▸ **Travail à faire**:
a – Répondez à ces questions à partir de l'article sur la rentrée littéraire 2023 :
(i) Combien de livres l'article retient-il pour cette rentrée ?
(ii) Quel âge avait Alisha ?
(iii) Dans quelle ville vit Anissa ?
b – Reprenez l'article sur la rentrée littéraire 2023 là où il s'arrête et écrivez la suite.

▸ **Extrait**:
┄┄┄┄┄┄┄┄┄┄┄┄┄┄┄┄┄┄┄┄

Des djinns, une femme sans tête et Dakota Johnson: la rentrée littéraire 2023 en neuf livres

Les sorties de livres, cette course folle. À tout moment de l’année, de nouveaux titres surgissent, faisant du paysage littéraire un monument de vertige –l’idée qu’on ne manquera jamais de lectures est délicieuse– et de frustration –l’idée qu’on ne pourra jamais tout lire est désespérante. Janvier est l’un des moments forts de l’année littéraire, et c’est même peut-être la plus jolie période, dégraissée des tensions et des pressions liées aux prix littéraires.

Pour célébrer la première fournée de 2023, nous vous avons sélectionné neuf livres qui méritent, c’est une certitude, de trouver leur place dans vos sacs, sur vos tables de chevet, et tôt ou tard dans vos mains.

«Seule», jusqu’ici tout va mal

C’est une affaire hélas bien réelle qui a donné envie à Nesrine Slaoui (Illégitimes) de reprendre la plume: celle de la mort d’Alisha, 14 ans, poussée dans la Seine par deux camarades. Ou l’ultime étape d’un harcèlement au long cours. Un féminicide, car c’est bien de cela qu’il s’agit, qui lui a inspiré l’histoire d’Anissa, adolescente vivant à Argenteuil, que ses camarades de classe détruisent chaque jour un peu plus sur le groupe Snapchat qu’ils partagent. L’arrivée de Dylan, un garçon charmant qui va faire attention à elle, fait glisser son calvaire vers le tragique et l’irréversible.

Seule a beau s’écrire au singulier, c’est pourtant un roman double. En parallèle, l’autrice raconte la trajectoire de Nora, trentenaire qui se débat contre le sexisme et le racisme tout en se noyant dans sa relation avec Abel, un type qui la traite mal. Anissa, Nora, deux facettes d’une même souffrance: celles de femmes d’origine maghrébine qui semblent avoir perdu d’avance, puisqu’on leur reprochera aussi bien leur féminité que leur manque de féminité, leur désir d’indépendance comme leur prétendu asservissement.

┄┄┄┄┄┄┄┄┄┄┄┄┄┄┄┄┄┄┄┄

▸ **Données extraites**:

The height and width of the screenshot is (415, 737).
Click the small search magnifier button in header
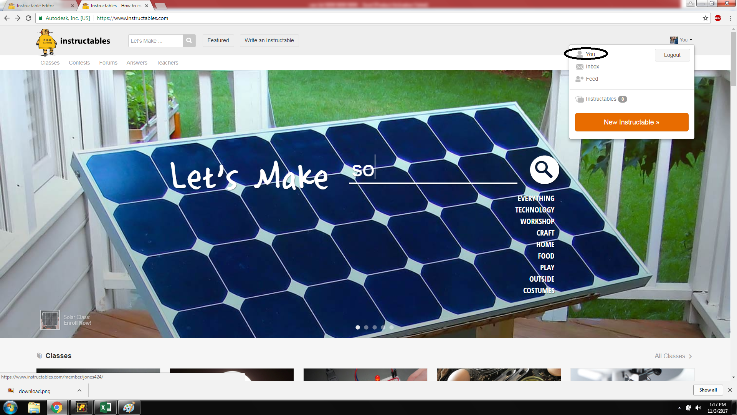click(x=189, y=40)
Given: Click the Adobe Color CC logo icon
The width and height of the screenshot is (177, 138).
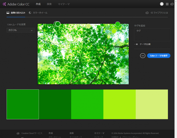Looking at the screenshot, I should pyautogui.click(x=4, y=4).
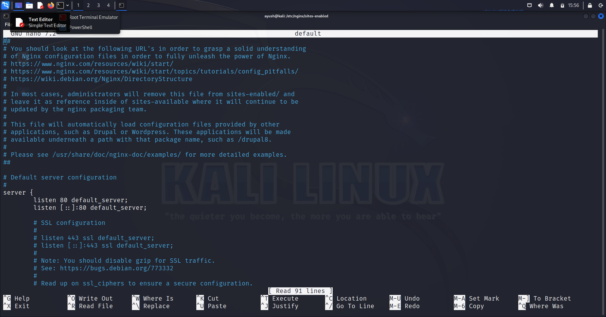Log out via the session exit icon

tap(600, 5)
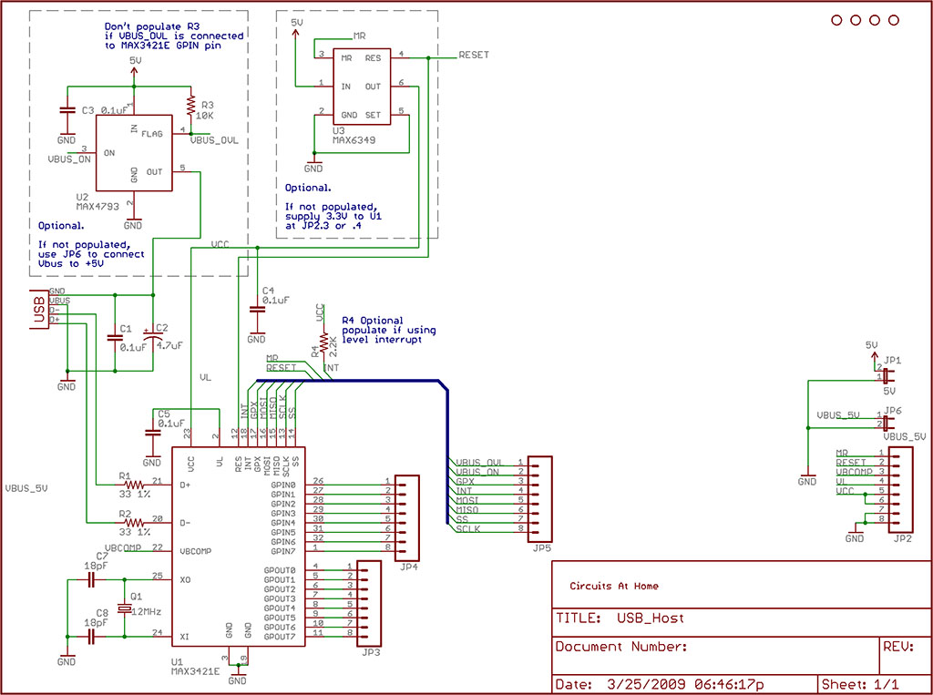Image resolution: width=933 pixels, height=695 pixels.
Task: Select the JP5 header connector
Action: [x=539, y=498]
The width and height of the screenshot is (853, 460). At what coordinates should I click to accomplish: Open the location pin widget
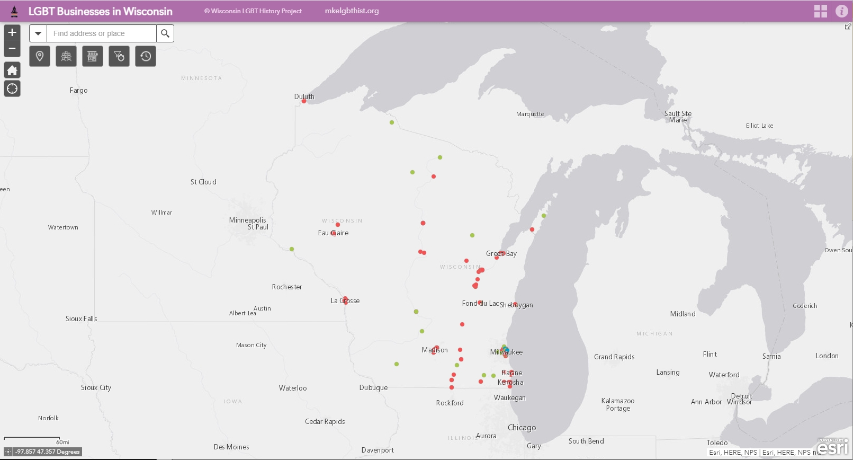[40, 56]
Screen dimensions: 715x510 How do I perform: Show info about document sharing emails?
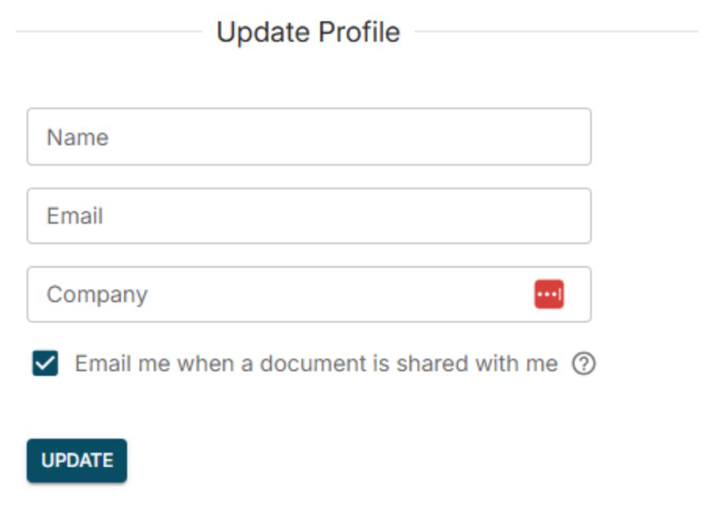(x=583, y=364)
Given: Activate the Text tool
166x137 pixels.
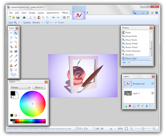Looking at the screenshot, I should pos(11,70).
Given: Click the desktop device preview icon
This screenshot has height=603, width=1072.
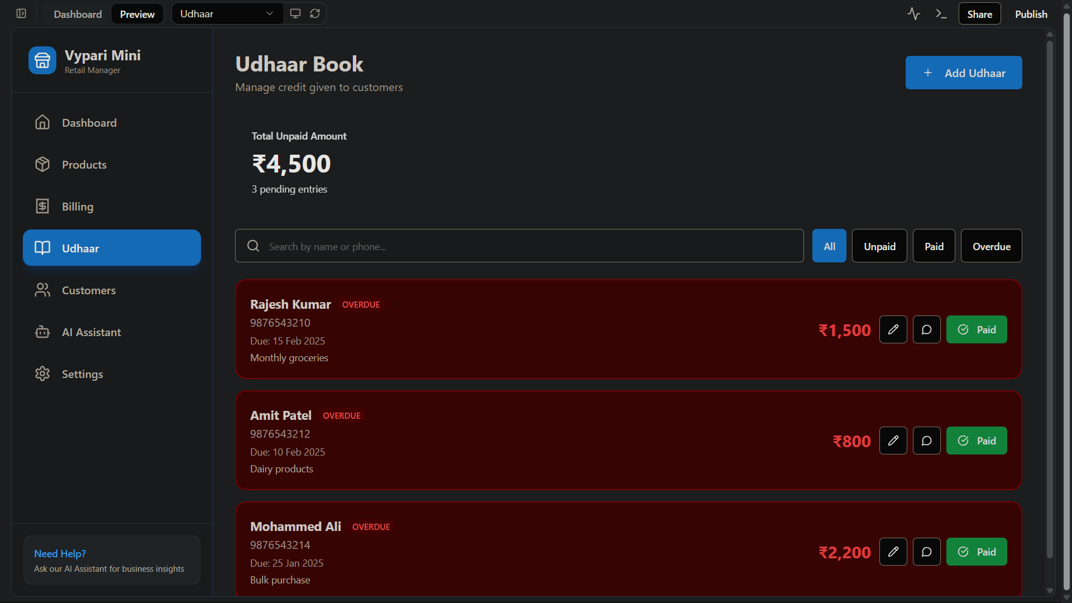Looking at the screenshot, I should pos(295,13).
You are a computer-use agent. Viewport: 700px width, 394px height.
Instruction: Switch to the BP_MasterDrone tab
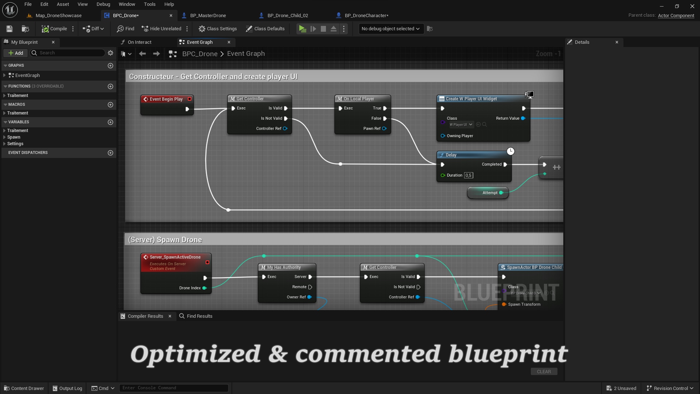[x=208, y=15]
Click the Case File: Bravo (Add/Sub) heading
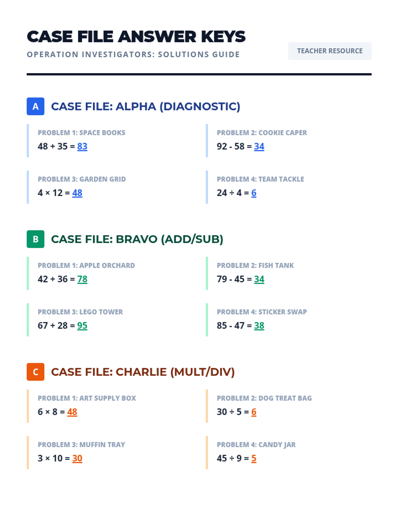The image size is (398, 531). (x=137, y=239)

┄┄┄┄┄┄┄┄┄┄┄┄┄┄┄┄┄┄┄┄

▸ **Réponses par exercice**:
a –
(i) Neuf livres.
(ii) 14 ans.
(iii) À Argenteuil.

b –
C’est l’histoire d’une société qui ne peut même plus jouer la carte du «jusqu’ici tout va bien», car tout va mal depuis déjà trop longtemps. Une société qui, tout en sachant que l’issue a de fortes chances d’être fatale, se met les mains sur les yeux comme si ça allait empêcher l’impact. Il ne faut pas plus d’une centaine de pages à Nesrine Slaoui pour dresser un constat implacable sur notre aveuglement collectif face aux violences, psychologiques et physiques, qui frappent systématiquement les mêmes catégories. Et qui fait que chaque victime se sent seule, au singulier, alors qu’elle n’est pourtant qu’une au milieu de tant d’autres.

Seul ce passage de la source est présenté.